In the first GIF, he's pretty much squared up to face his intended line before release. In the second GIF, he's aiming his leading shoulder at the target.
 
I don't naturally gravitate to a hyzer-bomb mentality, personally, because I play on courses designed to seldom if ever offer that line to a righty.

So, even when I am faced with a wide open approach or tee shot, I actually am not as comfortable hyzer bombing.

This is kind of how I feel. I played a course yesterday that had a hole with a hyzer route. I yanked the first one out right, but it safely faded back into play. I thought I could do better, so I tried again. It slipped and cut hard left into the lake. My buddy couldn't stop laughing.
 
16:51

McCabe really is over-opened, in terms of what we've been shooting for in the closed-stance world of things.

A0QAvc6.gif


Has that always been his throwing style?

Stance still looks closed to me in both years. He's still got power through the hit. He might be throwing a hyzer in one, anhyzer in the other? I've seen Nikko throw some hyzers from some VERY open-looking stances.
 
uOLqCyh.gif


To me that is a very different alignment, truly worlds apart. I wonder if his back injury changed the way he throws...

In the first GIF, he's pretty much squared up to face his intended line before release. In the second GIF, he's aiming his leading shoulder at the target.

Oh, I definitely see what you mean. It could very well be the different shot. the other thing is that, in the second gif he seems to be throwing downhill, in the first one I suspect he's throwing uphill. If that's the case, it would make sense that he's pulling around more coming uphill to avoid the dreaded hyzer coming uphill. We should ask the man himself on his podcast.
 
If you are trying to score well you are going to throw the shot you are most comfortable with. A lot of times that is the hyzer. Generally speaking it is better distance control because at the end of the flight the disc is traveling more perpendicular and thus staying at a given distance where a straight shot is typically still gaining distance.
 
slowplastic gave the right answer on page 1.

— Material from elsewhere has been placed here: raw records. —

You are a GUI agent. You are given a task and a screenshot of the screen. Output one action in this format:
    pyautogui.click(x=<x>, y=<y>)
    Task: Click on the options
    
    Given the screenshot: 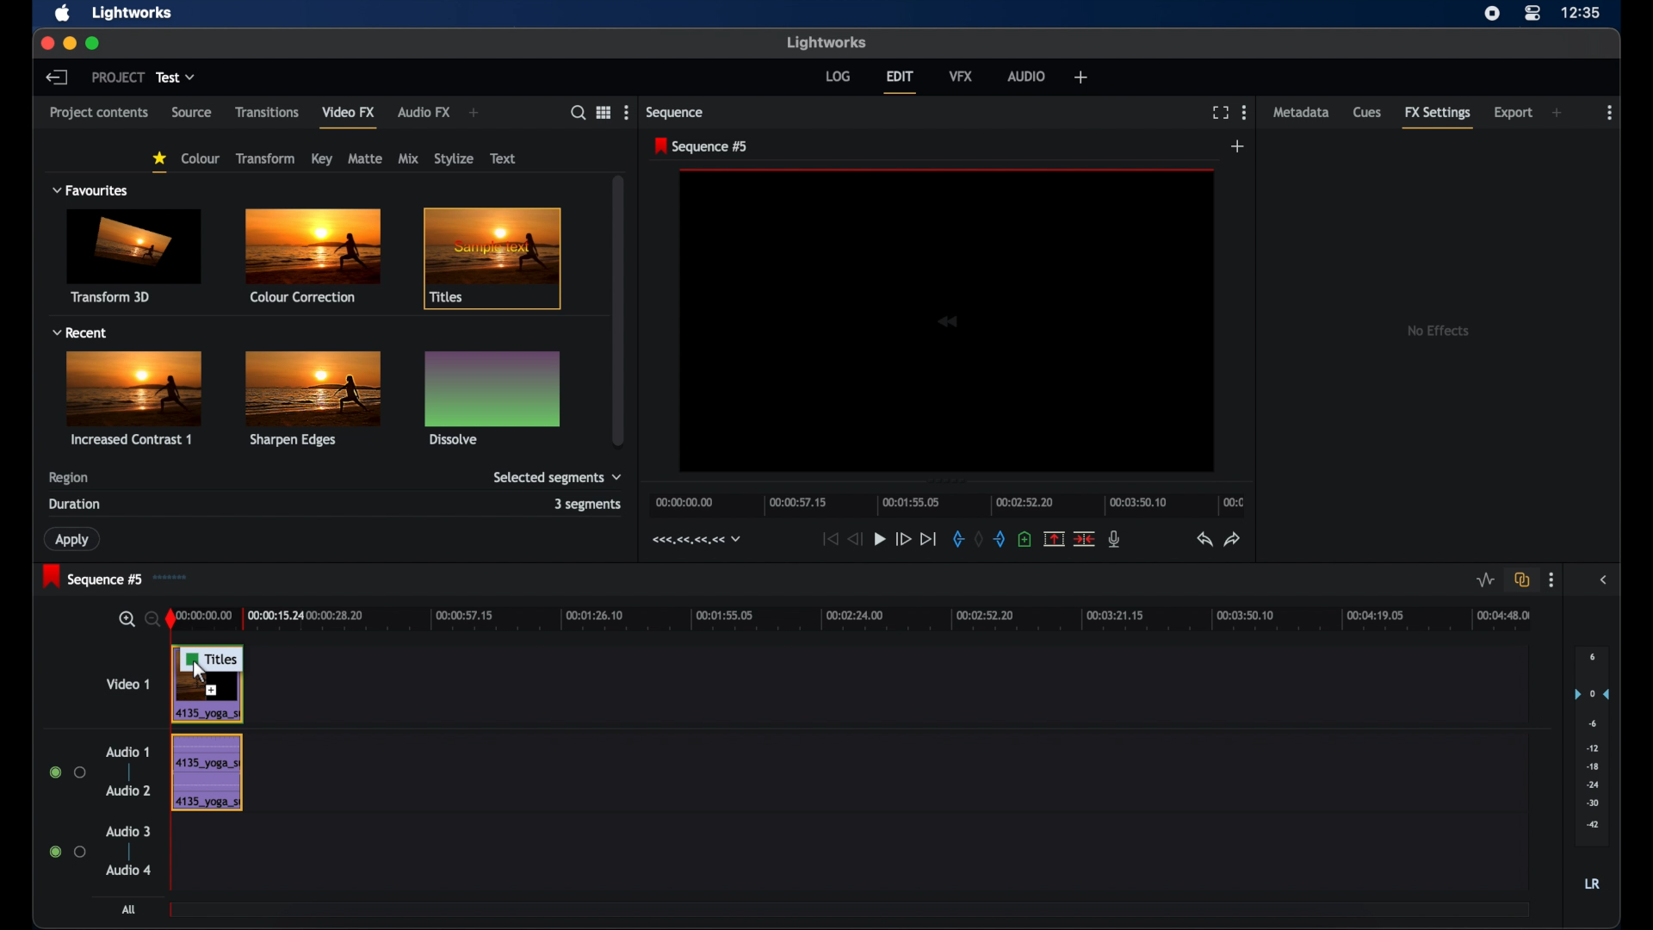 What is the action you would take?
    pyautogui.click(x=603, y=112)
    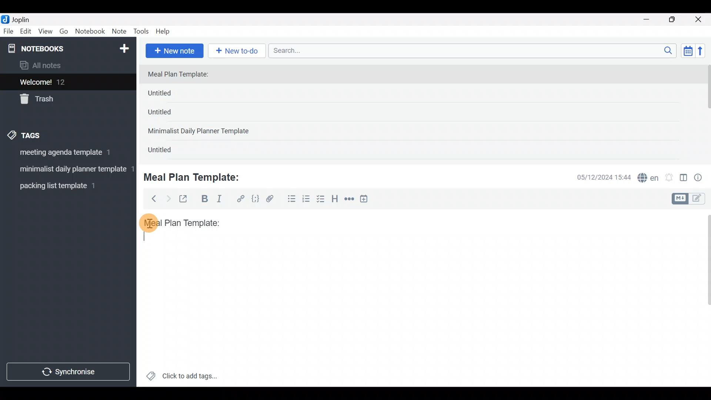  What do you see at coordinates (413, 312) in the screenshot?
I see `Text editor` at bounding box center [413, 312].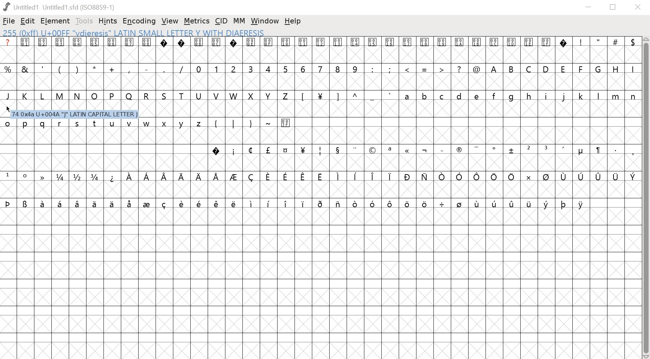 This screenshot has height=359, width=650. I want to click on scrollbar, so click(647, 198).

The other thing is on a flat shot if you release incorrectly that results in a big left to right spray, or in more extreme cases with neutral disc that could be holding a hyzer vs flipping it over...which is a very big difference. On a hyzer line with an OS disc an earlier release gives a more line-drive hyzer, a later release gives a sky hyzer, and both end up very close to each other.

Imagine a wide open 300 foot hole. Let's say that on any given shot you might miss your desired angle of release by 5 degrees one way or another.

If you are throwing an overstable disc on a big hyzer line, there are virtually no consequences for missing your release angle by 5 degrees. Too much hyzer and you might cut right in front of the basket. Too little and you might cut right behind it.

Now imagine you're hyzer flipping a neutral disc on a straight line towards the basket. If your angle is 5 degrees too hyzer, the disc may never stand up. It will hyzer the entire way, causing you to miss your target by 30 feet or more. If your angle is off by 5 degrees the other way, you might overturn the disc, again missing by 30 feet or more.

It's the degree to which your mistakes are going to cost you that makes the hyzer the best choice almost always.